We can, although let's share that task with battery-powered E-cars as well:
That's a lot of H, but it's possible given the trend toward larger electrolyzers seen recently.
Here's the rub, at least for the moment:
To my knowledge (corrections welcome) we've had no problems with hydrogen-powered cars themselves, just at two H storage facilities involving failed pipe fittings that are being redesigned. But -- I'll admit that anything involving very high pressure H storage makes me nervous -- in the long term, a low-pressure system is necessary. That is being researched, but...

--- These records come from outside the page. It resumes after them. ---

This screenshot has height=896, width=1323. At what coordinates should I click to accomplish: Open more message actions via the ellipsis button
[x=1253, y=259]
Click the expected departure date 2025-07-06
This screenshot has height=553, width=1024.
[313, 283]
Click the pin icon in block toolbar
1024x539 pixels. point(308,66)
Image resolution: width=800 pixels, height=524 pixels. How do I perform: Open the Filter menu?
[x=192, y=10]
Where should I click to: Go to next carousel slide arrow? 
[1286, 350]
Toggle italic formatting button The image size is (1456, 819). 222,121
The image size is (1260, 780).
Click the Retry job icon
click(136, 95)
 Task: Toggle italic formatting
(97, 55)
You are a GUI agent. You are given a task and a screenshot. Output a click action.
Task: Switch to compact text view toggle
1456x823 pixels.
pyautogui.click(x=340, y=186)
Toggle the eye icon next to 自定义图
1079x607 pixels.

We need to work on this much harder now that you're in charge of Transportation, Secretary Pete! Low pressure, high-density H can be the answer to most power storage issues including solar- and wind-power backup, but it starts with transportation.
Secretary Buttigieg: Let's get the universities and national laboratories focused immediately on developing high-density hydrogen storage without the impediments of high pressure or low temperature. That will not only revolutionize transportation including aviation, but will allow large-scale backup of solar and wind power. Practical, large-scale hydrogen storage, using fuel cells to convert it back to electricity on still nights, will take us a long way down the road to reversing climate change.